Passage -
- - - -

Clinical characteristics of patients
| n=10 | Mean ± SE |
|---|---|
| Age (months) | 113.7 ± 18.7 |
| Weight (kg) | 38.9 ± 5.4 |
| Height (cm) | 139.8 ± 3.3 |
| BMI (kg/m2) | 19.9 ± 1.9 |
| Urinary Tract Infections [n(%)] | 4 (40) |
| Voiding Dysfunction (n(%)) | 10 (100) |
| Urinary Incontinence (UI) | 7 (70) |
| Daytime UI | 2 (20) |
| Night time UI | 0 |
| Day & Night time UI | 5 (50) |
| Urgency | 2 (20) |
| Frequency | 3 (30) |
| Dysuria | 1 (10) |
| Constipation [n(%)] | 9 (90) |
| Bowel Movements [stools/day] | 0.79 ± 0.17 |
| Functional Fecal Incontinence [n (%)] | 6 (60) |
| Fecal Incontinence [episodes/day] | 0.25 ± 0.10 |
| Bristol Scale [1 to 7] | 3.6 ± 0.3 |
| Laxatives (n) | 8 |
| Osmotic (PEG3350 0.4 to − 0.8 g/kg/day to max 34 g/day) |
8 |
| Stimulant 1-Dulcolax 5mg/day; 1- Senokot 8.6 mg/day |
2 |
BMI - body mass index.
Nine children fulfilled the Rome III criteria for FC of whom 8 were on treatment with osmotic and 2 with stimulant laxative medications, whereas 1 was not on any treatment. Six children had FI associated with stool retention (Table 1). The tenth had a history of recurrent UTIs, reported four to five bowel movements per week (Bristol scale 2–3) without associated FI and had never been on any bowel regimens.
All tolerated the study well, had no complications or side effects and no differences in urodynamic and anorectal pressure parameters according to age, sex, or BMI were found.
Urodynamics Parameters
Bladder Volumes and Post Void Residual (PVR)
There was an increase in PVR volume with RD (without RD: 14.7 ± 9.6 mL vs. 32.6 ± 12.0 mL with RD: (P=0.02)) (Fig. 2). Two of four patients with a history of recurrent UTIs had increased PVR volumes with RD on the 2nd bladder fill. There was no significant difference in total volume of bladder filling and percent of bladder volume filled for expected bladder capacity (EBC) with and without RD (Table 2).
FIGURE 2. Post Void Residual (PVR) volume with and without RD.

- - - -

Recorded data -

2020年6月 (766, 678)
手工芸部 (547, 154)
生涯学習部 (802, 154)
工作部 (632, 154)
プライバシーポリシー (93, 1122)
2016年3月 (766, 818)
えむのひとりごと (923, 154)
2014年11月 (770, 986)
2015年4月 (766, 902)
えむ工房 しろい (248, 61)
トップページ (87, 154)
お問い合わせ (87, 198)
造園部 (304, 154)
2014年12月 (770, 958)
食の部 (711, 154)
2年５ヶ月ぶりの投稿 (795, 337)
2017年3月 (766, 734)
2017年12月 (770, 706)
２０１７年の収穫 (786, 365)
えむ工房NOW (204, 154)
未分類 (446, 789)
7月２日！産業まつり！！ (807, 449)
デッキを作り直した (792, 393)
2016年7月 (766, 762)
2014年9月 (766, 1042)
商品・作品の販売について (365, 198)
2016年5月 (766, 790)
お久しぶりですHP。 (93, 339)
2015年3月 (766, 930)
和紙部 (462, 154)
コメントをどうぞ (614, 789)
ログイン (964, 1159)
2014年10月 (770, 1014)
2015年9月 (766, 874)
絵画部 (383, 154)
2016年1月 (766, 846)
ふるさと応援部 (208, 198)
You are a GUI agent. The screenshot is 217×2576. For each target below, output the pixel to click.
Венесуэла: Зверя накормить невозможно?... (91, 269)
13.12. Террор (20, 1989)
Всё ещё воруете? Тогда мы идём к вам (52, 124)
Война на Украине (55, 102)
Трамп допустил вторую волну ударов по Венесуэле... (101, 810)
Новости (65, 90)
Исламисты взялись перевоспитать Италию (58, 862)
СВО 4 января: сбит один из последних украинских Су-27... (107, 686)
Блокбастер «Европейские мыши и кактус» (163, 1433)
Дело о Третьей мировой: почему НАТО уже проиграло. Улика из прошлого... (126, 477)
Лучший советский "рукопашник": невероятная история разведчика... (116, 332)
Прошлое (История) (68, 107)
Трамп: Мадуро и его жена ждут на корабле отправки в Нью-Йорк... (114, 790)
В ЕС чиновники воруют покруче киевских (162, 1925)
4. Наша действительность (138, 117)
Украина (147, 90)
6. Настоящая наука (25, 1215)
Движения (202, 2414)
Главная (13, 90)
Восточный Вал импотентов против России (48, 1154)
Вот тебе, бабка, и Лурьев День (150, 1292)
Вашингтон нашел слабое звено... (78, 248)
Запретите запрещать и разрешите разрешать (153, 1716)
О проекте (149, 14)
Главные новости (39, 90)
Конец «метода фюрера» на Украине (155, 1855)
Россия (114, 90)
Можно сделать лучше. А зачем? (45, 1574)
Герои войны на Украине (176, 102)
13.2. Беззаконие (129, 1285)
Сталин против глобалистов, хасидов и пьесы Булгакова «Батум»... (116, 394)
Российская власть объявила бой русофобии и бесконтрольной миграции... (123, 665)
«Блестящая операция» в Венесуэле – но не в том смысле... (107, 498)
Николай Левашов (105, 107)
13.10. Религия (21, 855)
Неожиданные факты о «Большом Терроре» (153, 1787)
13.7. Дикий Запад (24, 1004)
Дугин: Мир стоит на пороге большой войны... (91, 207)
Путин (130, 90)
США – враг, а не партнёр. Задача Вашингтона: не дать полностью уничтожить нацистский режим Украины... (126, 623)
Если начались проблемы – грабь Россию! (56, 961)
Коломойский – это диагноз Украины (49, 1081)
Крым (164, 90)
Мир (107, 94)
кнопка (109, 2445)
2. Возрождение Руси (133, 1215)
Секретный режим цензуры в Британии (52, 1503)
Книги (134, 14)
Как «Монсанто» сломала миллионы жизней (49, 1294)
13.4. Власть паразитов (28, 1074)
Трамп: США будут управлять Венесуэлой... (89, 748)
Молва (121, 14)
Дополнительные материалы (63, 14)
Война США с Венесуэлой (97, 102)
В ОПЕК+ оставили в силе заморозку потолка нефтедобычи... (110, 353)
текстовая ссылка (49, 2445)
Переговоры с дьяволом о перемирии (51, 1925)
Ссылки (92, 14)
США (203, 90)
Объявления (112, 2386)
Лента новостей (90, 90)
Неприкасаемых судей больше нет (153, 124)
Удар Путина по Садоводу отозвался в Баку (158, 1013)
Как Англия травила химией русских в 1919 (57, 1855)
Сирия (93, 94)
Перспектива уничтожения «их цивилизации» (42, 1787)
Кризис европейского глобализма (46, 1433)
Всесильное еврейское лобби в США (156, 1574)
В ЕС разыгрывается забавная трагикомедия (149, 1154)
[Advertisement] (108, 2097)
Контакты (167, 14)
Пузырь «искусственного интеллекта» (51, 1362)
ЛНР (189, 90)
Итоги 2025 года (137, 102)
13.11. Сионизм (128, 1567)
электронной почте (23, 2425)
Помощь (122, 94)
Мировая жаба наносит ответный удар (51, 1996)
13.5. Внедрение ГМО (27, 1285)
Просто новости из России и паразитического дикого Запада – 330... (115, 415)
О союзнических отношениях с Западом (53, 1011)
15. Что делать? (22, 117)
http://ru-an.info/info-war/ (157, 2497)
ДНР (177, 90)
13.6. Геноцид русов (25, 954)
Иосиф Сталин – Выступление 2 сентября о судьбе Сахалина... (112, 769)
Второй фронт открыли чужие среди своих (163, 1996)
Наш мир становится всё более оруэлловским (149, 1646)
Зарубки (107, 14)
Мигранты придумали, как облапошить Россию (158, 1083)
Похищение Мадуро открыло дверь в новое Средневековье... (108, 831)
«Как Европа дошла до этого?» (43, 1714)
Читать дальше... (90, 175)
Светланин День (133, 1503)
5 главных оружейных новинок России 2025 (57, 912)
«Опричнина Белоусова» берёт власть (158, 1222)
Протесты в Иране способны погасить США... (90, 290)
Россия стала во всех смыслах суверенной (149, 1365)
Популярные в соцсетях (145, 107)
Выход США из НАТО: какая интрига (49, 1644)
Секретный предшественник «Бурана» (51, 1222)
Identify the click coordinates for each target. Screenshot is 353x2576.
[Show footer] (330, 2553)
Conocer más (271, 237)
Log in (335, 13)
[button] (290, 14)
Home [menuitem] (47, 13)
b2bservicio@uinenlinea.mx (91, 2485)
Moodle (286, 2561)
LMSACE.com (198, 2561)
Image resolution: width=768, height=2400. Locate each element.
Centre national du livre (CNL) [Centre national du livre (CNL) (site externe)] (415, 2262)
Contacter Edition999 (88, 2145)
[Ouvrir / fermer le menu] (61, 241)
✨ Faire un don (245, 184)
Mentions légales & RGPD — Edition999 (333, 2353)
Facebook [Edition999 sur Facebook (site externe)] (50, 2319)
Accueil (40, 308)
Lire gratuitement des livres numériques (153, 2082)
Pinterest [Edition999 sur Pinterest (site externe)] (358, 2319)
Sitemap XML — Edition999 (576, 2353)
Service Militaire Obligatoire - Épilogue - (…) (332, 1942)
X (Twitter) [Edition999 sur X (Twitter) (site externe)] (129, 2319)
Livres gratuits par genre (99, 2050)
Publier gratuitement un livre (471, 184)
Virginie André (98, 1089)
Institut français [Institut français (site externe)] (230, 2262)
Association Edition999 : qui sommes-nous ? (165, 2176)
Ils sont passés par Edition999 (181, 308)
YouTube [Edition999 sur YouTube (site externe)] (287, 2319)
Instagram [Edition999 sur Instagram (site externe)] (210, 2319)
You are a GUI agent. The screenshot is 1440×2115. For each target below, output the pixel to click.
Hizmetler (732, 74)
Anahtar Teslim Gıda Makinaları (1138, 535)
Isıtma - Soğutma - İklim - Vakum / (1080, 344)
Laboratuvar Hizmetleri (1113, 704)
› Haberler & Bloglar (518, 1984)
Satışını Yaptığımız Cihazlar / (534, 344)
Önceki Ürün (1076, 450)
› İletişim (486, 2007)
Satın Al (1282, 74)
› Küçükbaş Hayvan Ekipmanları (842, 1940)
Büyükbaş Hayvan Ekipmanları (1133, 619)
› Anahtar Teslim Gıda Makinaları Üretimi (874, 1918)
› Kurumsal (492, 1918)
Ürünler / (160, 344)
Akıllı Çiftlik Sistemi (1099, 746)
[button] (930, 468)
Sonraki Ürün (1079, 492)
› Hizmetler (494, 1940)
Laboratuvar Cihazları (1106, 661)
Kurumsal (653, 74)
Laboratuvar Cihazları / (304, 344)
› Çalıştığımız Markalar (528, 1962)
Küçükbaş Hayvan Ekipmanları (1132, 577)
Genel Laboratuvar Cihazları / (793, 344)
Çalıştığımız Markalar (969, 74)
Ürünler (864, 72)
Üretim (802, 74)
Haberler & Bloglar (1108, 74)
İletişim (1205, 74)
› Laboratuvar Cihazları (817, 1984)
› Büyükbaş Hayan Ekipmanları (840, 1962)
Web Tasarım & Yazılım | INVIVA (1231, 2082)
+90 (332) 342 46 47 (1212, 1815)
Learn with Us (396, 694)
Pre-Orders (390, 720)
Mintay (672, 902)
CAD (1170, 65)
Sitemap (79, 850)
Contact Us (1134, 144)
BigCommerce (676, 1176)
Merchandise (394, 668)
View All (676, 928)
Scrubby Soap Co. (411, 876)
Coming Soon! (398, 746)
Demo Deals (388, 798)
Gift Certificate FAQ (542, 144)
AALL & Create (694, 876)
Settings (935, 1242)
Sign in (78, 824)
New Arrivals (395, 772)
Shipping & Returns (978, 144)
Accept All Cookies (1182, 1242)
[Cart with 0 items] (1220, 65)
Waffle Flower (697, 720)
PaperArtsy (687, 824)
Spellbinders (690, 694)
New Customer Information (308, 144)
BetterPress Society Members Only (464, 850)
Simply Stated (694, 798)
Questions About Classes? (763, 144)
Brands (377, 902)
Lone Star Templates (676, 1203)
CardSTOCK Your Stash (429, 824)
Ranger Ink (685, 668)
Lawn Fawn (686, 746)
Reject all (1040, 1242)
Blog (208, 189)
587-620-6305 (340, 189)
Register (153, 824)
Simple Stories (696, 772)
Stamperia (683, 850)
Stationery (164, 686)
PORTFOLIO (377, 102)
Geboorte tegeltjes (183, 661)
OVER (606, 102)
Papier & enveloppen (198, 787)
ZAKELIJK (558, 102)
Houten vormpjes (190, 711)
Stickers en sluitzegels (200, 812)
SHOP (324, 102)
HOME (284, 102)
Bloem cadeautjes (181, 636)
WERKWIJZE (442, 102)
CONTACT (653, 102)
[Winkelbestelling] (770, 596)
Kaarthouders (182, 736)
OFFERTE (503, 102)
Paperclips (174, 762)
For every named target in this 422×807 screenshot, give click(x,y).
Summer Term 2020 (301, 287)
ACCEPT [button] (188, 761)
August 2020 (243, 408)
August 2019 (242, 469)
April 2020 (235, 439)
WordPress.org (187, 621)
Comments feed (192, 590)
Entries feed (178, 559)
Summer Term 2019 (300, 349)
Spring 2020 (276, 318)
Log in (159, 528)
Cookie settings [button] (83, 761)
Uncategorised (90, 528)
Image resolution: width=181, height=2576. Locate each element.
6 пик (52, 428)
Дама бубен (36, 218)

- - - -

What is being asked -
Continue the study of bladder and bowel function in children, starting right after its last line. The records are separate material and have no connection to the study of bladder and bowel function in children.

Answer area -
There was an increase in PVR volumes with RD.
Table 2.
Bladder Fill Characteristics
| Bladder Fill Characteristics | Without Rectal Distention (Mean ± SE) | With Rectal Distention (Mean ± SE) | P value |
|---|---|---|---|
| Total Volume of Bladder Filling (mL) | 230.2 ± 30.7 | 207.1 ± 32.6 | 0.14 |
| Percent Bladder Volume Filled of EBC (%) | 71.8 ± 8.1 | 65.7 ± 8.9 | 0.26 |
| Volume of First Sensation (mL) | 127.3 ± 14.5 | 134.6 ± 23.8 | 1.00 |
| Percent of Bladder Volume Filled at First Sensation (%) | 61.1 ± 6.6 | 66.5 ± 9.4 | 0.33 |
Rectal distention did not produce significant changes in Total Volume of Bladder Filling (mL), Percent of Bladder Volume filled of EBC (%), Volume of First Sensation (mL), and Percent of Bladder Volume Filled at First Sensation (%).
EBC - expected bladder capacity
Bladder Capacity
Five of the ten had normal bladder capacity, during the 1st bladder filling. During the 2nd bladder filling RD did not produce a significant decrease in bladder capacity (without RD: 94.8 ± 3.6 % vs. 82.5 ± 11.6 % with RD: (P=0.14)). In two, RD produced a decrease in bladder capacity from normal to small. In three, RD produced a decrease in bladder capacity but stayed within the normal range.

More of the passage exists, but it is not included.